Forward, into the past

It’s been 20 years since I had the traditional five-day, 40-hours-per-week job, and as those of you still manacled to same at wrists and ankles might expect I don’t miss it.

I quit for a reason. More than one, actually. Walking out of The New Mexican for the final time felt like taking one of those endless beer leaks after a long ride in an old truck on a bumpy road. Total relief.

O'Grady at The New Mexican
I don't recall which job I held at The New Mexican when this mugshot was taken — I went from copy editor to assistant sports editor to assistant feature editor to feature editor in less time than it takes to say, "Why the hell am I still working here?"

To be sure, there are (or were) perks — health insurance, 401(k), two days a week off, sick leave, paid vacation and The Company buys your gear and puts a roof over your workaday head. But otherwise it pretty much sucks. I know, because during most of my 15 years as a newspaperman I was keeping a journal — you know, sort of an analog blog that nobody else gets to read.

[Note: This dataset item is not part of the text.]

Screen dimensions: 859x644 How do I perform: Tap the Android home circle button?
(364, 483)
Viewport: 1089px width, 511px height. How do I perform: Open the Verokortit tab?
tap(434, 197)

So, having hard evidence that doing journalism eight hours a day, five days a week is like volunteering to get a daily pepper-spraying from Lt. John Pike, why in hell would I agree to go back to it? Especially considering that this time around, I don’t even get the perks because I’m an independent contractor and hellbent on remaining one?

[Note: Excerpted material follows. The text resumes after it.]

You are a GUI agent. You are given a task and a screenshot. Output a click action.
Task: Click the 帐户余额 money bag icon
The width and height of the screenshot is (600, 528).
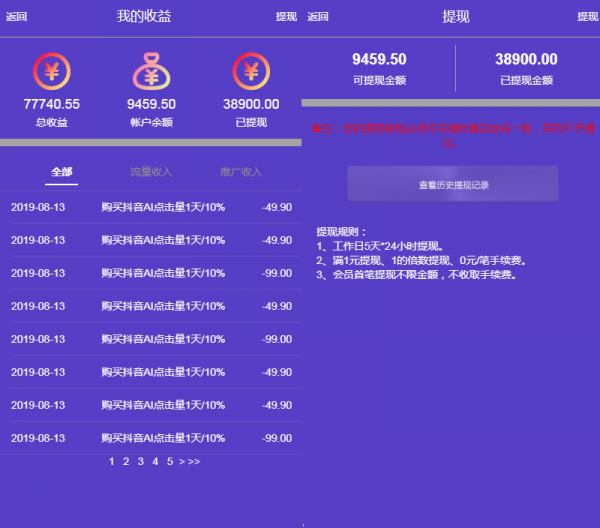[151, 71]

Larry’s wife knows the answer. As for me, I’ll just note that when VeloNews.com lost both senior editor Charles Pelkey (involuntary retirement) and web editor Steve Frothingham (fled like a rat out of an aqueduct back to a former employer, Bicycle Retailer and Industry News), there was nobody left to ladle sludge out of the old VeloBarrel and onto the readers’ titanium-and-carbon-fiber plates save Your Humble Narrator (and Lennard Zinn’s daughter Emily, who recently clambered aboard as a part-timer).

So when The Company came a-callin’, I picked up the phone, even though we have Caller ID.

Call it equal parts stupidity (“Well, shit, someone has to do it,” a knee-jerk reaction common to journalists) and avidity (“There’s a pink slip out there somewhere with my name on it and I’d better start stockpiling fiat currency if only to save money on toilet paper.”)

All this is the long way around to telling you that if you see anything outrageously defective on VeloNews.com from Saturday morning to Wednesday afternoon during the next month or so, while The Company shops for iEditor 4.0, you’ll know whom to blame.

And if the bloggery gets a little thin around here, well — you’ll know whom to blame for that, too.